2013年の旧正月前、北京でまた林小姐と食事をすることになった。この日はたまたま私の夫も来ていて、東北餃子を食べることになった。お勘定はもちろん夫が払った。彼女は翌日の大晦日の夜も暇だというのでまた、私たちと食事をすることになった。夜7時、老舗北京ダックのレストランにつくと、林小姐はもうついていた。私たちが席につくやいなや「今日は絶対、私が払うからね!」と言う。「別にいいわよ。今日は昨日より高いし、こっちは二人だし」と断ると「だめ!今日は私のおごりよ!」

そしてお勘定の時がきた。実は私は内心、あんなに今日はおごると言い張るんだから、彼女に払ってもらってもいいのかな?なんて思っていた。夫が財布を出すと「だめ、だめ、私が払うわ」と林小姐。一応、私は儀式として「いいのよ。今日は私が」と言うと「じゃ、今度、北京に来たときは絶対、私が払うわ」とすんなり夫が払うことで落ち着いた。えっ!そんなにあっさり?

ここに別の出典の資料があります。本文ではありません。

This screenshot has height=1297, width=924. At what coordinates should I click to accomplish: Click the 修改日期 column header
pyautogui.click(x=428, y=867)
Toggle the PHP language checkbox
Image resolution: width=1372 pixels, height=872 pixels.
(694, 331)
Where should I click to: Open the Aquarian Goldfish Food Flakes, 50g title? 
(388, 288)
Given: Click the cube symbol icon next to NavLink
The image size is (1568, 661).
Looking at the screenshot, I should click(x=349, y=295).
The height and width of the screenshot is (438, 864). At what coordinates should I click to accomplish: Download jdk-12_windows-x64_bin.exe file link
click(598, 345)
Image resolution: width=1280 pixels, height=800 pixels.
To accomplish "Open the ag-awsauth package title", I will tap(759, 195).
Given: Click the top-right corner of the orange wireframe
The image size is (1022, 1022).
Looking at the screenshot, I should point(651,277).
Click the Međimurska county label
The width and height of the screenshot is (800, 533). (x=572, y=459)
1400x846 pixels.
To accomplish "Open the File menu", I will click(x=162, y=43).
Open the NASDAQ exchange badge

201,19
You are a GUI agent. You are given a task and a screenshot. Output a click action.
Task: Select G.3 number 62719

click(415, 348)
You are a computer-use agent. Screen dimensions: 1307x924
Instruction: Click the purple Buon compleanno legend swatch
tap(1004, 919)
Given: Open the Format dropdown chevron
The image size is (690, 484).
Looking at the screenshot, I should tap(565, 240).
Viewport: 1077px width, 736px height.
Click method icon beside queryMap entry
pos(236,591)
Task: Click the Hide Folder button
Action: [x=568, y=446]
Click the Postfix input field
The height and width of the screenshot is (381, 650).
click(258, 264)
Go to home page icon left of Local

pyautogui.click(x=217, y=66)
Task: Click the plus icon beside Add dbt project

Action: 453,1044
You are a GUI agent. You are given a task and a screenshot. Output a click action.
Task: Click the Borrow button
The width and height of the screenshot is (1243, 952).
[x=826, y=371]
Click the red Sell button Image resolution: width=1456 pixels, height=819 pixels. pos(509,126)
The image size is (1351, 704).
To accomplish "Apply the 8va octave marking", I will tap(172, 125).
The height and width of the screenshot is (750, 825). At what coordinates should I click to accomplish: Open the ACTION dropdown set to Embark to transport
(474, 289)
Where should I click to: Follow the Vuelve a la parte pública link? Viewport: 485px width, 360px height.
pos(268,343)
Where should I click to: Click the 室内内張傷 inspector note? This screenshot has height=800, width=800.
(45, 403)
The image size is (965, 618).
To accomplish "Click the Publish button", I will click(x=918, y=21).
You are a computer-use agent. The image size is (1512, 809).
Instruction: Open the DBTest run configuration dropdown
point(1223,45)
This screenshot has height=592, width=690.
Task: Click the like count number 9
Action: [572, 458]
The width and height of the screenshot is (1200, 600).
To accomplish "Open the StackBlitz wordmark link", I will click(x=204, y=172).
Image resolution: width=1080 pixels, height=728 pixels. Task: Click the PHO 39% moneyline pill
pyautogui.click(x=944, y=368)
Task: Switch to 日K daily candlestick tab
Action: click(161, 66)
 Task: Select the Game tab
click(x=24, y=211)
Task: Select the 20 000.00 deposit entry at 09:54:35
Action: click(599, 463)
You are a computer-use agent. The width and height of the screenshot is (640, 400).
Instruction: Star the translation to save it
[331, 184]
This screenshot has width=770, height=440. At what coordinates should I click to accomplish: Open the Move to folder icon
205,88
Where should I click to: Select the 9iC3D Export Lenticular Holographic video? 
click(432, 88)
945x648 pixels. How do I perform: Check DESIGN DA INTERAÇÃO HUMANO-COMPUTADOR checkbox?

男性がいる場合は男性が払うのはお決まりとしても、たとえ1度でも「今日は私が!」の儀式は必要なのだ。日本人から見たらこの儀式、ああ、面倒くさい!

■筆者プロフィール:浜井幸子(はまい・さちこ)

1966年神戸市生まれ。19才の時、初めての海外旅行で行った中国の魅力につかまり、90年代の中国をバックパック旅行する。その後、中国やアジアの食を中心に書くライターとして活動中。著書「中国おもしろ商人スクラップ」、「中国まんぷくスクラップ」など。